_ВАШИ ЗАДАНИЯ_:
1) Перепишите из отрывка о секретном финансовом комитете фрагмент без изменений: начните с места, где стоят слова «Граф Киселев, сам», и остановитесь после слов «уважит наши предположения.».
2) Переведите на английский язык предложение из отрывка о секретном финансовом комитете: «Граф Киселев, сам возбудивший этот вопрос, сам же, в ловком уме своем, тотчас нашел и предложил средство к его развязке».
3) Где и в какое время суток, согласно отрывку о секретном финансовом комитете, проходили заседания комитета?

_ПРИВЕДЁННЫЙ ОТРЫВОК_:
Чтобы иметь какое-нибудь основание или исходную точку для дальнейших суждений этого комитета, мною приготовлены были: исторический взгляд на финансовое наше управление, сравнительное обозрение организации сей части в Англии, Франции, Пруссии и Австрии и свод разных суждений по тому же предмету, происходивших в знаменитом некогда комитете 6 декабря 1826 года. Потом наш комитет имел несколько продолжительных заседаний, которые происходили у князя Васильчикова на дому, по вечерам, в глубокой тайне до такой степени, что велено было каретам нашим становиться на дворе, а посторонним, которые приехали бы в это время к князю, сказывать, что его нет дома. Написано было несколько обширных журналов и проектов, в том числе и проект инструкции для временного управления финансовой частью на случай отсутствия графа Канкрина. Между тем, последний, видимо, стал поправляться в здоровье, а государь, при рыцарском его духе и возвышенном образе чувств, продолжал как бы совеститься, что все это сочиняется тайком от его министра, о чем неоднократно говорил и Васильчикову, и другим. Словом, когда пришлось подписывать составленные по заключениям комитета бумаги, члены вскоре убедились, что многие предметы, легко высказываемые в секретном совещании, трудно и страшно повторять на бумаге и укреплять своею подписью. Как выйти из этого положения, не оставив, однако, без исполнения высочайшей воли, в силу которой комитет был учрежден?
Граф Киселев, сам возбудивший этот вопрос, сам же, в ловком уме своем, тотчас нашел и предложил средство к его развязке.
— Соображения наши, — говорил он, — начались во время опасной болезни графа Канкрина, а теперь ему гораздо лучше, и быть может, что он и долго еще проживет и никуда не поедет; тогда все, что предположено нами на случай его отсутствия, останется втуне. Итак, составим журнал за общим подписанием о том только предмете, который независим от болезни министра и может быть приведен в исполнение во всякое время, именно о лучшем образовании финансового комитета, а все прочее вы, князь Илларион Васильевич, поднесете государю в виде частных, никем не подписанных записок, из которых можно будет сделать употребление в свое время, если оно когда наступит и если государь уважит наши предположения.

_ПРЕДОСТАВЛЕННЫЕ ЗАПИСИ_:
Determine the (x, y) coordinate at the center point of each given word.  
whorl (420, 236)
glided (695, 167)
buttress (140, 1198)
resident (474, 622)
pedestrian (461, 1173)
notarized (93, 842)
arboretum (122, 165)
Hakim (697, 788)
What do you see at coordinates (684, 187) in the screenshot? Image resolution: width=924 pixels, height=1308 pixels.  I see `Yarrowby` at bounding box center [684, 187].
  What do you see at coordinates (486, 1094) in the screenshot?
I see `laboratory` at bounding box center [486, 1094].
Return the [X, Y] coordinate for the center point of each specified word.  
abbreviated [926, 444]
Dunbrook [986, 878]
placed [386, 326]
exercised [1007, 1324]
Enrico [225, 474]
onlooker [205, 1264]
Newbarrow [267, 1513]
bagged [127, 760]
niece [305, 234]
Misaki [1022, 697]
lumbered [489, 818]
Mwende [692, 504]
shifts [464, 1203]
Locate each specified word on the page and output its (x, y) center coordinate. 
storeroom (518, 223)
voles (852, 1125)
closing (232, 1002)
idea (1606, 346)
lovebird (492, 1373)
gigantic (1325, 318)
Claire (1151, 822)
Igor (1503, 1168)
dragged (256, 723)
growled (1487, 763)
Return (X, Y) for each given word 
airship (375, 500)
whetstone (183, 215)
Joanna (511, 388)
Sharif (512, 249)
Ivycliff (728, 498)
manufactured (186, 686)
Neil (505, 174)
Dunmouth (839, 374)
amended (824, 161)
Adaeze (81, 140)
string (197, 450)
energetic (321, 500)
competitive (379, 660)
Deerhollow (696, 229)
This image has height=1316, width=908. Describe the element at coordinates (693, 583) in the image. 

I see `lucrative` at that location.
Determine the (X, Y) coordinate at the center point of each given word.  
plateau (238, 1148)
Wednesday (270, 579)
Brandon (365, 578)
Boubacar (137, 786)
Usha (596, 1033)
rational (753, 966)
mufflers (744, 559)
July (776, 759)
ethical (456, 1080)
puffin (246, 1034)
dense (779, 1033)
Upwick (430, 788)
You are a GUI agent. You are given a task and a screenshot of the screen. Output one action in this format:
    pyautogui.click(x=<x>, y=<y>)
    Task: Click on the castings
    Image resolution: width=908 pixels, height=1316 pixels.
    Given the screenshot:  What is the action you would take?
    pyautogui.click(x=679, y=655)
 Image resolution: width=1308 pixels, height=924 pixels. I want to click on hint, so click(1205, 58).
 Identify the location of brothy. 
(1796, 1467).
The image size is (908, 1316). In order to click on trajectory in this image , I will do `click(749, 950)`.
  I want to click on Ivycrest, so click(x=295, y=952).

_РЕЗУЛЬТАТЫ УПРАЖНЕНИЯ_:
1)
Граф Киселев, сам возбудивший этот вопрос, сам же, в ловком уме своем, тотчас нашел и предложил средство к его развязке.
— Соображения наши, — говорил он, — начались во время опасной болезни графа Канкрина, а теперь ему гораздо лучше, и быть может, что он и долго еще проживет и никуда не поедет; тогда все, что предположено нами на случай его отсутствия, останется втуне. Итак, составим журнал за общим подписанием о том только предмете, который независим от болезни министра и может быть приведен в исполнение во всякое время, именно о лучшем образовании финансового комитета, а все прочее вы, князь Илларион Васильевич, поднесете государю в виде частных, никем не подписанных записок, из которых можно будет сделать употребление в свое время, если оно когда наступит и если государь уважит наши предположения.

2) Count Kiselev, who had himself raised this question, himself, with his adroit mind, at once found and proposed a means of resolving it.

3) Заседания проходили у князя Васильчикова на дому, по вечерам.